Sometimes your data will be hard to sort and analyze due to extra spaces in the records, especially at the front of a cell. Excel will not recognize that two entries are the same if one has a space or two before it and the other doesn't. For this problem, there's a great little function called Trim.

  1. Start like we did above, with all your data in column A.
  2. Make sure column B is empty, then select the first cell in column B that is next to your first entry in column A. (If A4 has your first entry, select B4.)
  3. Go to Insert>Function
  4. Type "trim" in the "Search for a function" field to find Trim. (If it doesn't come up, make sure "Or select a category" is set to "All.") Click "OK."
  5. In the new dialogue box, it is asking which cell you want to trim. Click in A4, then click OK.
  6. Now, B4 should be the same as A4, with any extra spaces removed except for one space between words.
  7. There are a lot of ways to extend this same formula to all the cells in column B so the whole list is trimmed. Here's what I do: I hold my cursor over cell B4, over the lower righthand corner of the cell where there is a black square inset in the black border. When my cursor turns from a white cross to a black cross, I click my left mouse button to grab it and just pull it straight down. It will fill all the cells as I go, until I release it.

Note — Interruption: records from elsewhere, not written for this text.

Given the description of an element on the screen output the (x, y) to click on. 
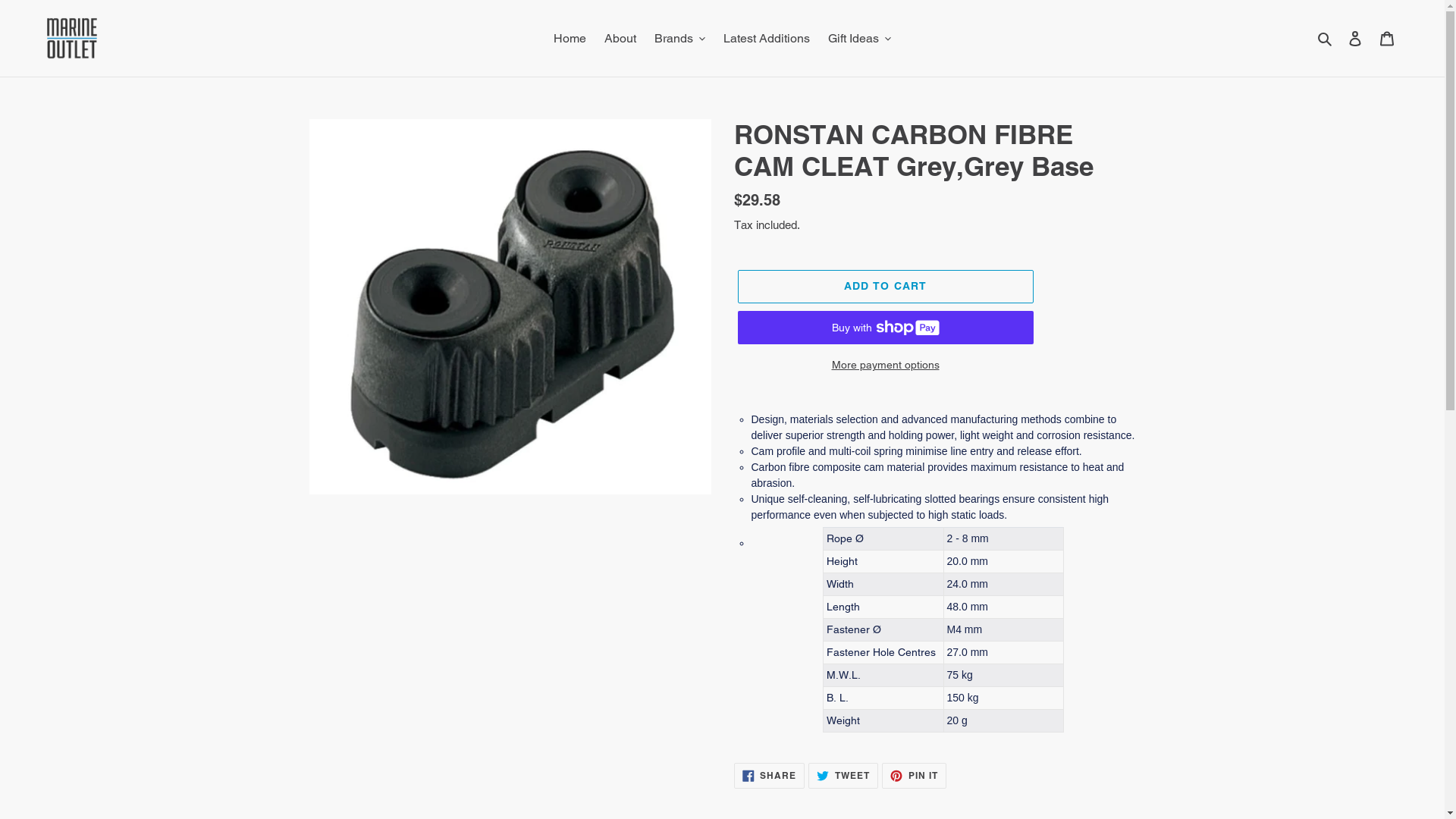
Cart Element type: text (1386, 38)
SHARE
SHARE ON FACEBOOK Element type: text (769, 775)
PIN IT
PIN ON PINTEREST Element type: text (913, 775)
More payment options Element type: text (884, 364)
Log in Element type: text (1355, 38)
TWEET
TWEET ON TWITTER Element type: text (843, 775)
About Element type: text (619, 38)
Brands Element type: text (679, 38)
Home Element type: text (569, 38)
Search Element type: text (1325, 38)
Gift Ideas Element type: text (859, 38)
Latest Additions Element type: text (766, 38)
ADD TO CART Element type: text (884, 286)
Given the description of an element on the screen output the (x, y) to click on. 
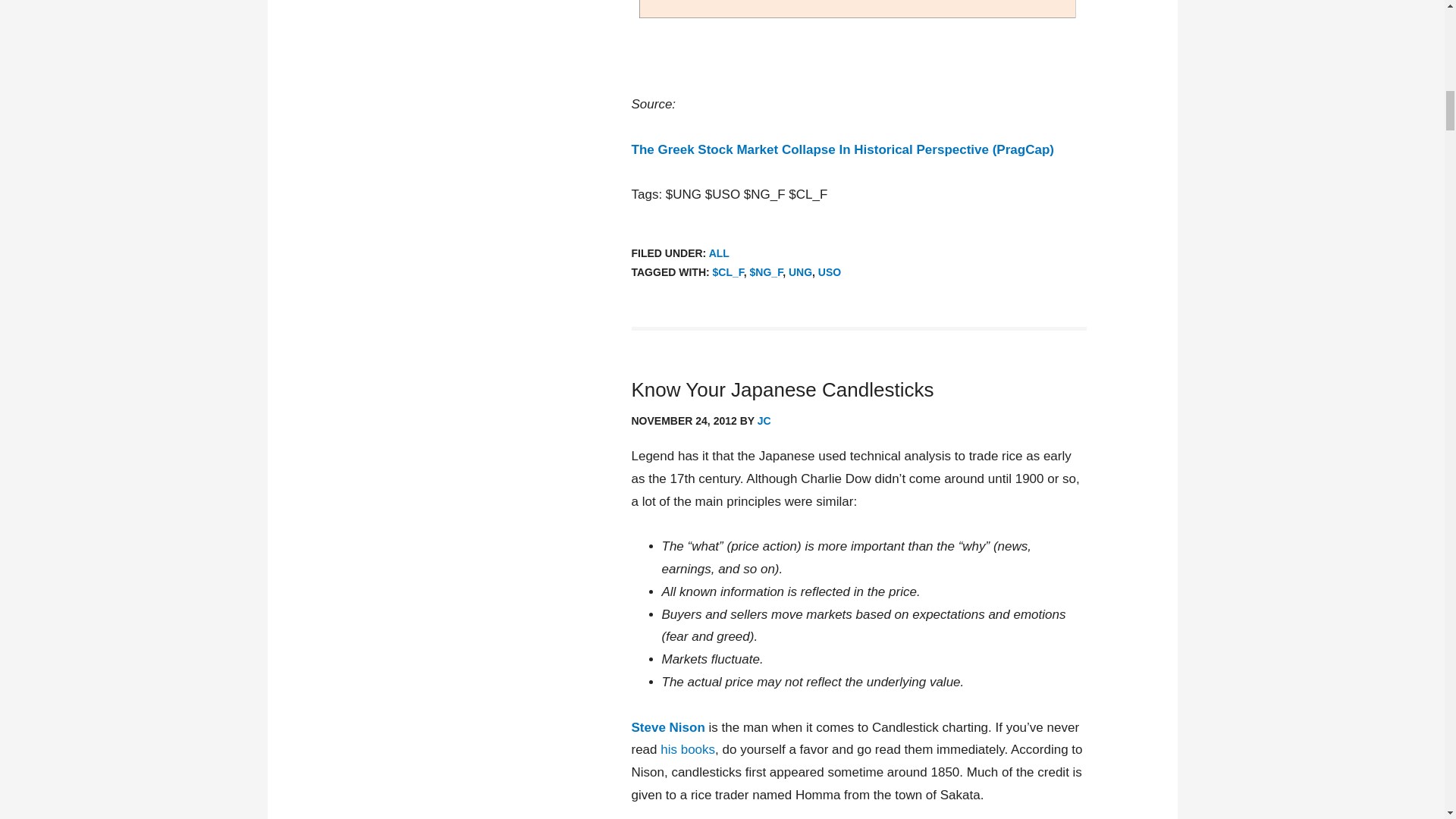
11-26-12 oil vs natgas (858, 12)
Given the description of an element on the screen output the (x, y) to click on. 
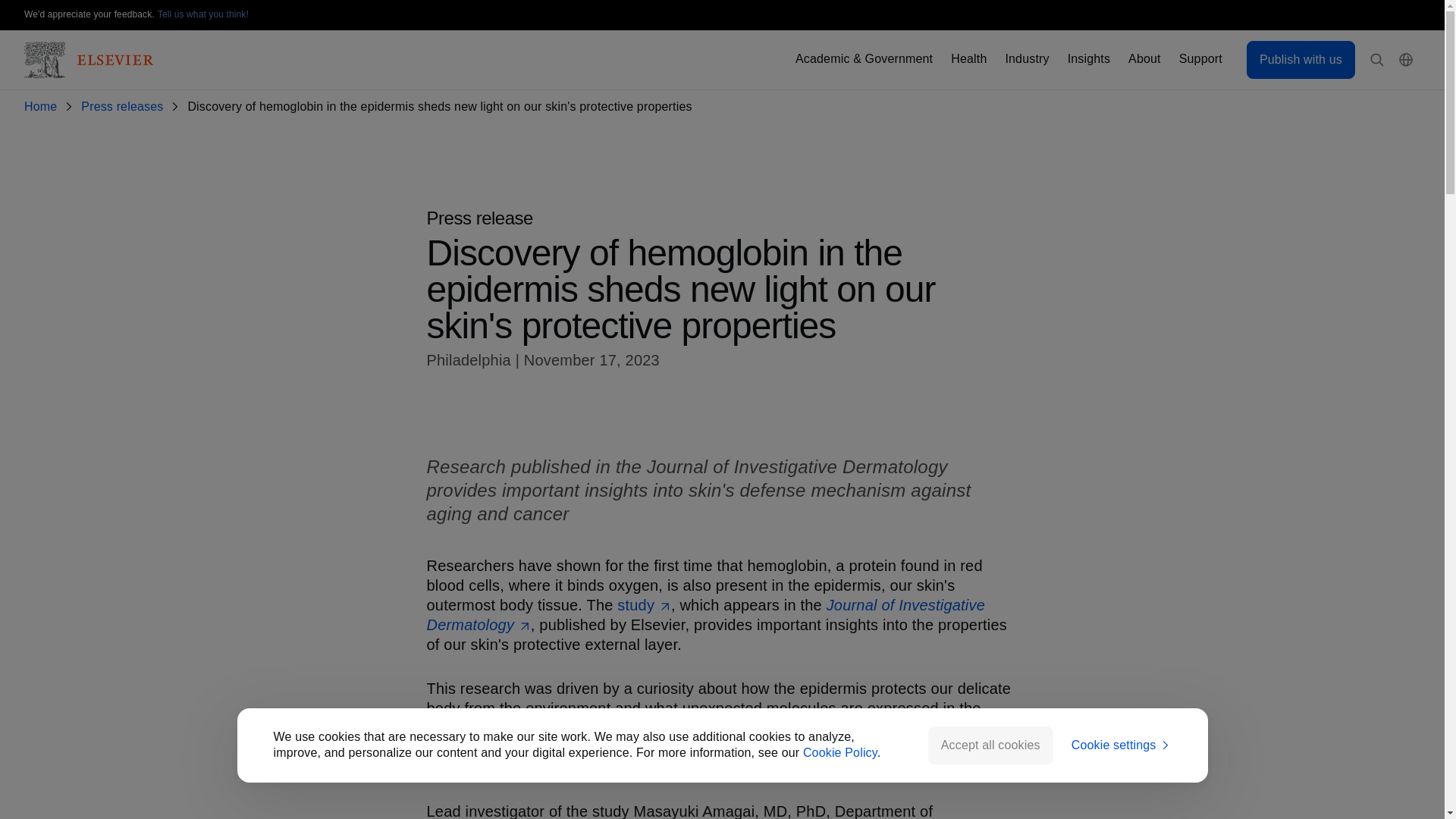
Home (43, 107)
About (1144, 59)
Location Selector (1406, 59)
Accept all cookies (990, 745)
Insights (1088, 59)
Support (1201, 59)
Open Search (1376, 59)
Press releases (124, 107)
Industry (1026, 59)
Health (968, 59)
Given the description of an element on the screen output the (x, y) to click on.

In my next post, I'm going to look at the timing of the read receipts. Here's why:

  • I want to know if the percentage of people who open the e-mails changes as time goes by. Do people keep old e-mail to read or just to eventually delete it? (At home, when my wife puts aging fruit in the refrigerator, I call it "the fruit hospice." Fruit goes into the refrigerator not to eventually be eaten, but to die out of sight so it can be decently thrown out. Is unopened e-mail more than a week old essentially in hospice?)
  • What's my window for readership? At what point can I expect to have reached, say, 80 percent of those who will ever read it? That will tell me something about how far in advance of a deadline I should be communicating.

I'm now collecting read receipts for more e-mail communications so I have a larger data set on which to base my conclusions. Try to contain your excitement.